• [What is required]:
An exact copy is required of every line from the one with "Given: View the Soft Lavender Cat artwork" through the end of the data below, and the pictures must stay out of it.
The data Start Marker
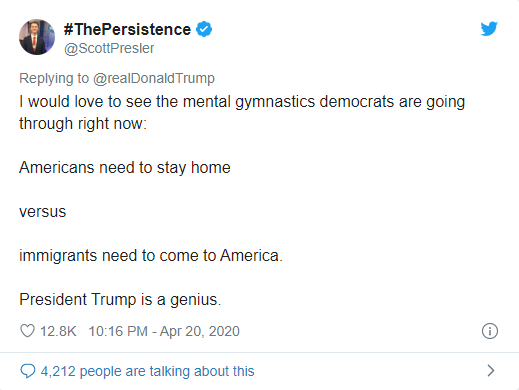Click the 'Replying to' label
519x390 pixels.
[54, 78]
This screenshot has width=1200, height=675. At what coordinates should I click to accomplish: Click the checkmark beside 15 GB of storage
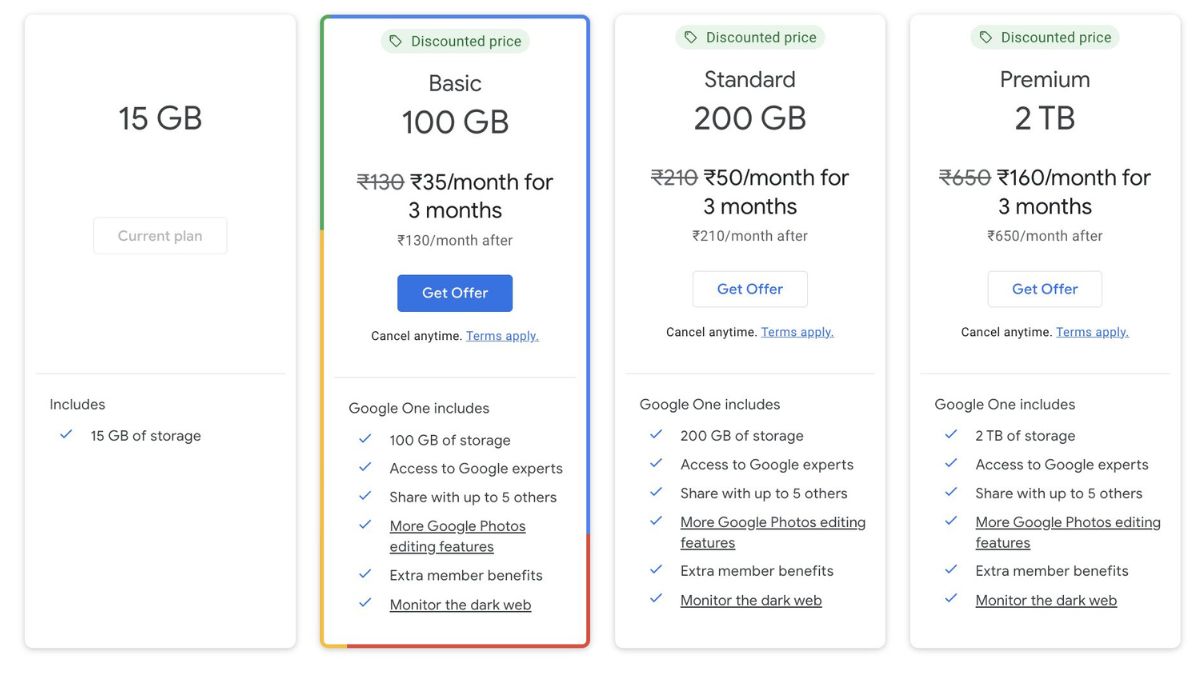point(66,435)
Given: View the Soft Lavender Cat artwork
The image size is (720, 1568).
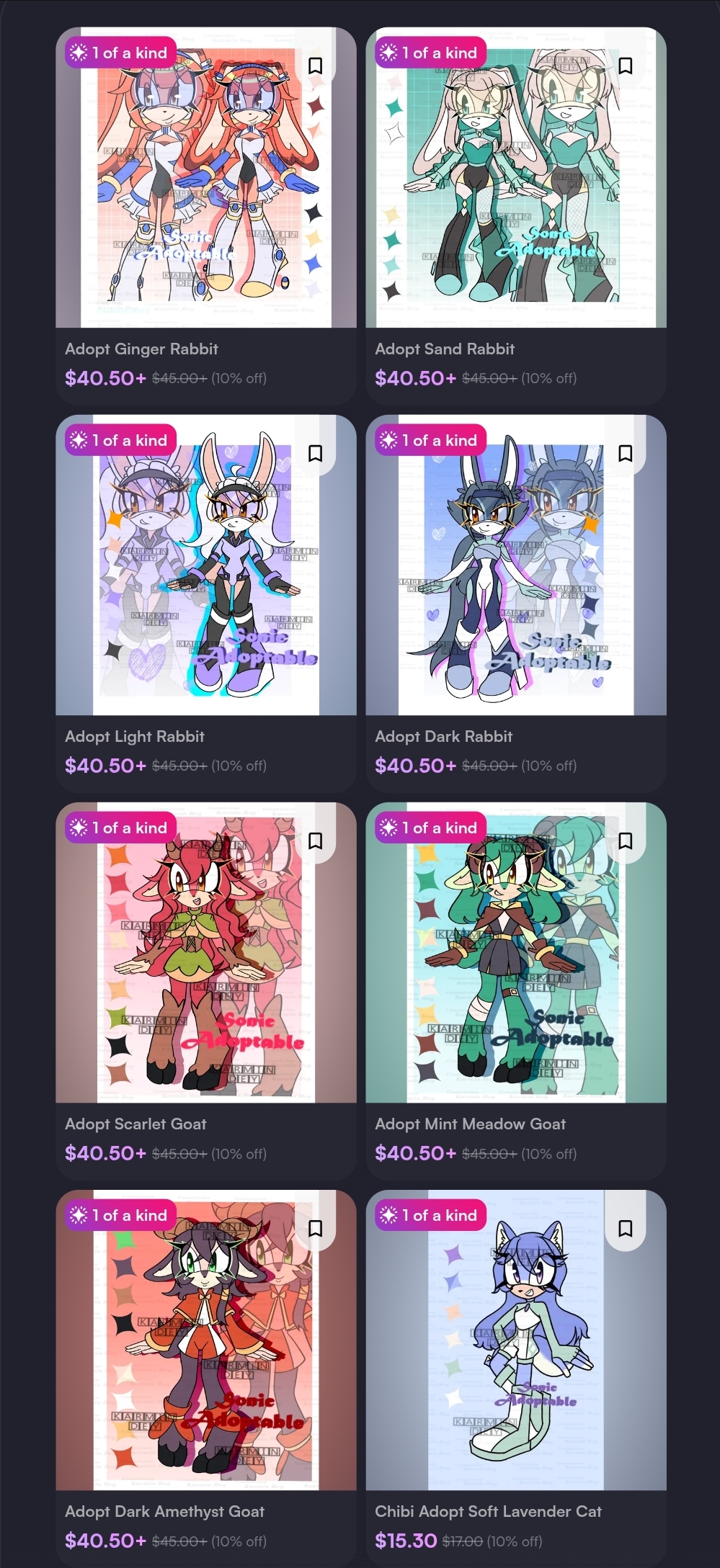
The data End Marker
• [Answer area]:
Given: View the Soft Lavender Cat artwork
The image size is (720, 1568).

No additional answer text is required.